Failure distribution across 881 execution traces:
Ineffective Error Recovery: 31.2%
Overstated Completion: 23.8%
Formatting Issues: 21.4%
Unhandled Tool Errors: 10.3%
Ignored Feedback: 8.0%
Other: 5.3%
185 traces showed a new failure pattern and 164 had multiple new failures. Recurrent patterns:
Misalignment between telemetry, alerts and historical work orders.
Overconfident conclusions with incomplete or late evidence.
Inconsistent aggregation of heterogeneous data across agents.
Premature action selection without sufficient verification.
Failures in multi-agent coordination: ignored inputs or action-reasoning mismatch.
Concrete operational insights:
Tool usage is a differentiator: top agents showed 94% accuracy in tool use vs 61% for low performers.
Multi-agent multiplies failures: single-agent task accuracy 68% vs multi-agent 47%.
RAG and access to manuals/failure docs improves performance, but requires structured reasoning to be effective.

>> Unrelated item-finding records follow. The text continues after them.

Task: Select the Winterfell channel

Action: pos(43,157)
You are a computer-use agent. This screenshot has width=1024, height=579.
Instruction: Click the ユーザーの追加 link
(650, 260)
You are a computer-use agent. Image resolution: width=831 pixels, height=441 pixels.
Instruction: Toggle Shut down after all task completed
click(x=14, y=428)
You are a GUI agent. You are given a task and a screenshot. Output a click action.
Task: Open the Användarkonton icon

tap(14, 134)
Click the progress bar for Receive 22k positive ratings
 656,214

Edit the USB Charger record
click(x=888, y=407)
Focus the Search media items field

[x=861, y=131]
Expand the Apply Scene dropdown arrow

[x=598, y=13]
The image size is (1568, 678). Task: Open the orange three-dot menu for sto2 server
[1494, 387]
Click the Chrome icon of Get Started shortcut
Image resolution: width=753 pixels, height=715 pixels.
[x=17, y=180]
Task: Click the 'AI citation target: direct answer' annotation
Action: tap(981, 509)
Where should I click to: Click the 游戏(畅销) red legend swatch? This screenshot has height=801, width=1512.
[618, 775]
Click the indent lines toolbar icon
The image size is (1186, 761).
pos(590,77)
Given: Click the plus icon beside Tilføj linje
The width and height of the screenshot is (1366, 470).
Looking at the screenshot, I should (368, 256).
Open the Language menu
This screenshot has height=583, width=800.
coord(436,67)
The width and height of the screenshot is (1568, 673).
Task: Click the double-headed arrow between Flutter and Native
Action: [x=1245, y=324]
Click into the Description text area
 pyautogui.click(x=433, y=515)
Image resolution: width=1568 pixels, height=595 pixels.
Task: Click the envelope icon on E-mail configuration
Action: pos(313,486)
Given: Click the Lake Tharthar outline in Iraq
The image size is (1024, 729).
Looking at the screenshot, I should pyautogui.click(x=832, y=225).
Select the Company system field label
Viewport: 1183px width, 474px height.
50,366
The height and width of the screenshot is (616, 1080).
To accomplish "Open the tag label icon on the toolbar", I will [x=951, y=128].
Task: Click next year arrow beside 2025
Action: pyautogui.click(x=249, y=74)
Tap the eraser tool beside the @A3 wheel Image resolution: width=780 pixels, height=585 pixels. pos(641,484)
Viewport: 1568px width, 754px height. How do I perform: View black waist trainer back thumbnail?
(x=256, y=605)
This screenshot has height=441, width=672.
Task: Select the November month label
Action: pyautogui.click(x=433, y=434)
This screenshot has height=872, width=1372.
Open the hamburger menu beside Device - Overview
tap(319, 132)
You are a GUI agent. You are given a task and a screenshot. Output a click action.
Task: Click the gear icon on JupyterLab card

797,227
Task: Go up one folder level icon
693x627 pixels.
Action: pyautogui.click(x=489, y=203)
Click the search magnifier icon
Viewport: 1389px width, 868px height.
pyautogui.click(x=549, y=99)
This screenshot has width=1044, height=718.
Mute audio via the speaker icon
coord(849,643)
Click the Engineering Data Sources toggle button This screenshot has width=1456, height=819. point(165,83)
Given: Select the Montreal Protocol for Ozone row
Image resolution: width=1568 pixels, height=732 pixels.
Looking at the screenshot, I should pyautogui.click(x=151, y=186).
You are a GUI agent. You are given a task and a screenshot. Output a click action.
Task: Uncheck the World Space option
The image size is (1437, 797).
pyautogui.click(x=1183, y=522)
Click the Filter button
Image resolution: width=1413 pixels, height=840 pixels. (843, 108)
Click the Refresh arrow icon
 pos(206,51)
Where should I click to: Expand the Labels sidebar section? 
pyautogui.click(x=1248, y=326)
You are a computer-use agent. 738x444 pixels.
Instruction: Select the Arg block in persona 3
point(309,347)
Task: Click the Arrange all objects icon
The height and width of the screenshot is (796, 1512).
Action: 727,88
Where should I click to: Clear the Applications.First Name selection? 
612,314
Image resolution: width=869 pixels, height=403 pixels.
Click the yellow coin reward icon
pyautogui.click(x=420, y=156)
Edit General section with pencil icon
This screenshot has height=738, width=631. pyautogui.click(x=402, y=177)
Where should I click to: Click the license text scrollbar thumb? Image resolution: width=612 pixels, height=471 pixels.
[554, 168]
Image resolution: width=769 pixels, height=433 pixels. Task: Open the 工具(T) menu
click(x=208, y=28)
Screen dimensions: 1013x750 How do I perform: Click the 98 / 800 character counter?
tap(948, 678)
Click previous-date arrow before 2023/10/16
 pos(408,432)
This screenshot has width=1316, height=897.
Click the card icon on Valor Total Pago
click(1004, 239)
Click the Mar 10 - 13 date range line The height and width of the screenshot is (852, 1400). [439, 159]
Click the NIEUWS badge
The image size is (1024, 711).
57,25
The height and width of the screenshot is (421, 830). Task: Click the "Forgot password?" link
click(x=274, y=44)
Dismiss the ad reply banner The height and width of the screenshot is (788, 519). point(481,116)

Ambiguity (missing sensors, conflicting logs) reduces success rate by 34% if the agent doesn't ask clarifying questions.
Qué significa esto para diseñar agentes industriales
If you develop or evaluate plant agents, these points are practical:
Design explicit verification and escalation strategies; prefer deferring action under high uncertainty.
Implement active clarification (questions to the operator) when evidence is insufficient.
Model operational contexts and uncertainty; agents that quantify confidence produce more stable trajectories.
Log and analyze traces in aggregate; don't expose sensitive data, but provide actionable feedback.
Cómo participar y privacidad
AssetOpsBench-Live is open for competition. Participation flow:
Local validation with the simulated environment that includes representative data and a failure catalog.
Containerize your agent and submit it for remote execution on hidden scenarios.
You receive aggregated scores on the six dimensions and clustered failure summaries without exposing raw traces.
The evaluation is reproducible and preserves industrial confidentiality, delivering feedback designed to iterate on the agent without leaking sensitive data.
Reflexión final
AssetOpsBench isn't just another benchmark: it's a tool to move AI agents from isolated answers toward reliable, explainable workflows that can learn from their failures. Do you want an agent to operate in a machine room or support technical decisions? You need metrics that measure verification, sequencing and error handling. This benchmark gives you that mirror.